One thing that does help increase the chances of asylum—regardless of the judge or the state—is legal representation. Nationally, denial rates for those without representation are between 80 and 90 percent. For those with representation, it’s between 60 and 70 percent. GAIN didn’t start tracking its success rate until recently, but Kashlan says she knows it makes a significant difference. “So far, we are seeing what we expected—that our grant rate is much higher than the national average of 41 percent, or the average here in the Atlanta court of 11 percent.”

But finding representation that’s affordable isn’t easy. In metro Atlanta, there just aren’t enough pro bono or “low bono” immigration lawyers to meet the demand.

“The average cost for an asylum case is $3,000 to $5,000. Someone coming [to the U.S.] with just their suitcase may not have the resources to pay,” says Kashlan. “There are a handful of people who do low bono in the Atlanta legal community. But it’s not enough.
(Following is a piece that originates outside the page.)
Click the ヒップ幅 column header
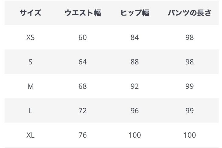 click(134, 13)
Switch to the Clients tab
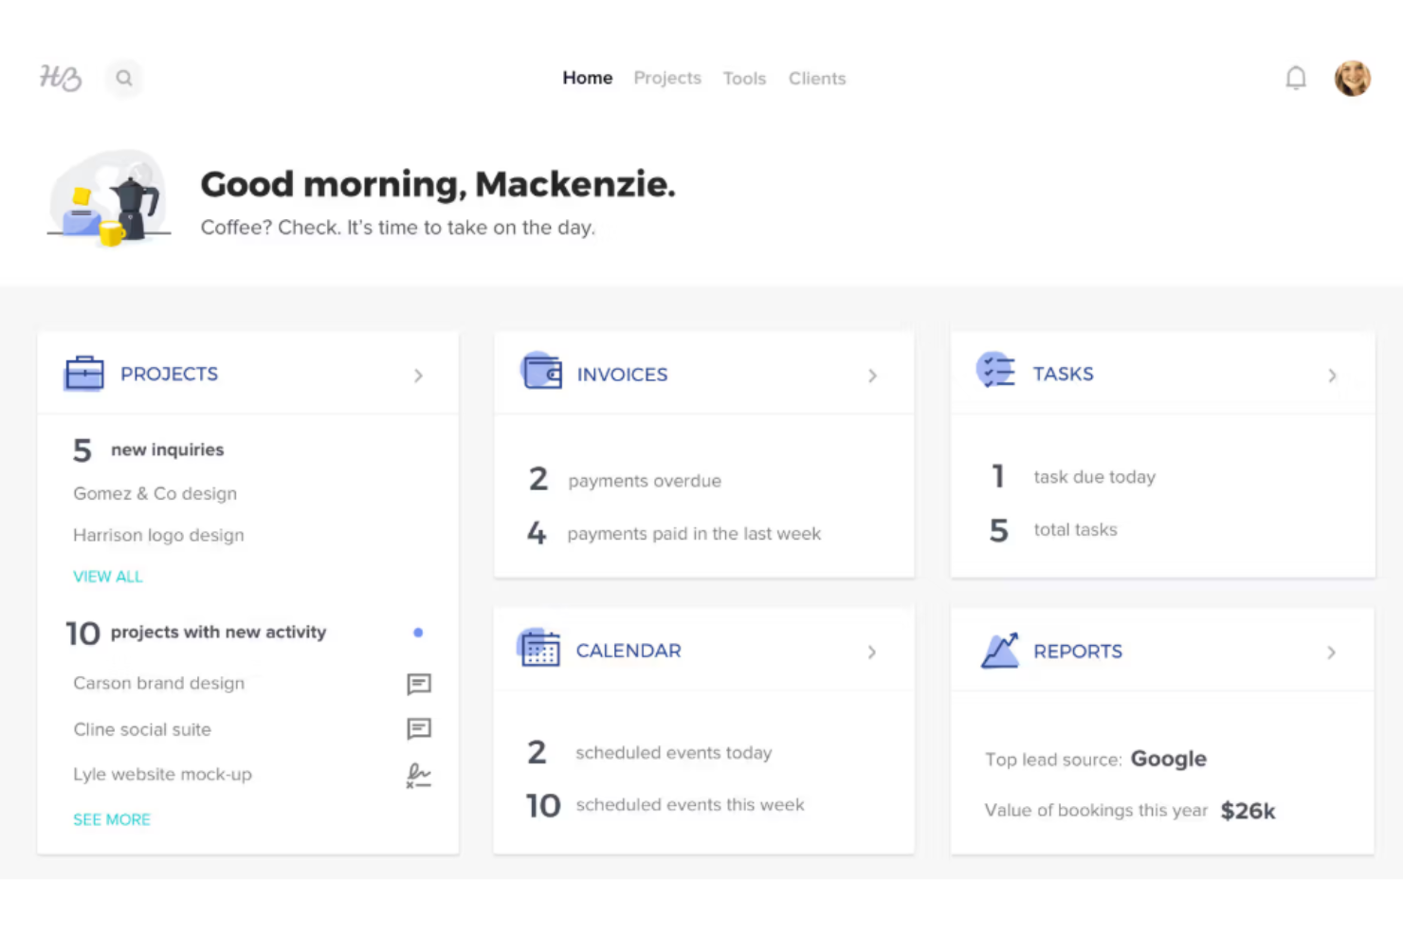1403x936 pixels. [817, 78]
There’s always a high demand.”

That handful includes legal professionals at organizations like GAIN, Asian Americans Advancing Justice–Atlanta, the Latin American Association, the SPLC, the Georgia State Immigration Law Clinic, Kids in Need of Defense (KIND), and the Tahirih Justice Center. The number of lawyers providing those services has been growing steadily over the last 10 years, but Isbister estimates it is still no more than 50.

Those lawyers have been stretched even more recently, as the number of new arrivals in Georgia has increased. Last May, Title 42, a Trump-era public health rule invoked to stop people from crossing the border, expired, technically opening paths to asylum again. But stringent rules put in place by the Biden administration have raised new challenges.

“We are slammed right now,” says

Santiago Marquez, CEO of the Latin American Association, a nonprofit headquartered on Buford Highway. In just one week, the organization supported 25 families with everything from housing to food to clothing. GAIN has been holding Saturday legal clinics, says its legal director, Adriana Heffley, to “help dozens of new arrivals apply for immigration benefits like work permits and Temporary Protected Status.”

In October, the Atlanta City Council approved $7 million for half a dozen organizations working to support newly arrived migrants, including GAIN and the Latin American Association. But the money, and the legal support, can’t come fast enough.

Underpinning the whole issue, says Mich González, former director of advocacy for the Southeastern Immigrant Freedom Initiative, is the fact that there are limited paths to status for most people outside of asylum. “There are so few paths to status. The reality is . . . there are genuinely meritorious asylum seekers. And then there are also people who migrate for very valid reasons that don’t fall into categories of asylum.”

Kashlan, whose parents are immigrants from Syria, says the high demand for legal representation is something that’s not likely to change. “It’s unfortunate. There’s so much going on in the world and so many people suffering and so many corrupt governments. People are fleeing because they have to.”